Landscape pattern is a mixture of natural and human-managed patches that vary in size, shape, arrangement and is the result of complex interactions of physical, biological, and social forces. At present, landscape pattern indices (LPIs) have become increasingly popular for characterizing landscape pattern and they are commonly calculated from land cover maps extracted from remotely sensed imagery. Pixel-based hard classification methods assign each pixel to one class and always suffer from the mixed pixel problem, and make the resultant land cover maps and extracted LPIs inaccuracy. Moreover, as the pixel size of hard classification maps is identical with the resolution of the remotely sensed imagery, spatial patterns of patches which are smaller than the resolution of remotely sensed imagery are usually ignored, and hard classification maps thus can hardly represent the spatial pattern of finer scale land cover classes due to the grain size effect. In general, soft classification techniques can estimate the class composition of land cover classes, however, their output fraction images provide no indication of how such classes are spatially distributed.

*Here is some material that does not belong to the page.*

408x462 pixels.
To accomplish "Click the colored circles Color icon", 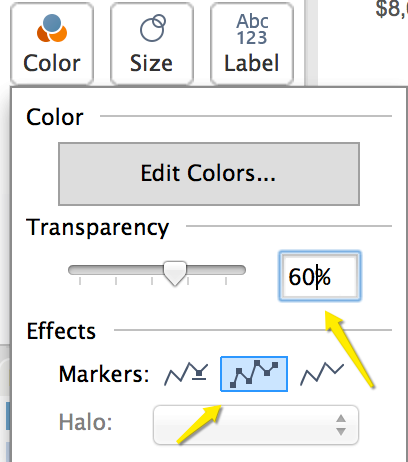I will [x=52, y=28].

Sub-pixel mapping (SPM) is a technology to transform the resulting fraction images of soft classification technologies into a finer scale hard classification map, which can solve the mixed pixel problem and eliminate the influence of grain size effect to a certain extent while providing the spatial representation of land cover targets at the sub-pixel scale. In this research, 33 landscape-level LPIs (for all land cover classes altogether) and 28 class-level LPIs (for individual land cover class) were applied to assess the performance of SPM method in characterizing landscape pattern. Ikonos imagery of Dujiangyan (Sichuan Province, China) representing urban landscape pattern and Landsat TM imagery of suburb of Wuhan (Hubei Province, China) representing rural landscape pattern were used in this study. We derived LPIs from both SPM maps and hard classification maps and found that SPM can better depict landscape pattern than hard classification methods at both the landscape level and class level in most cases.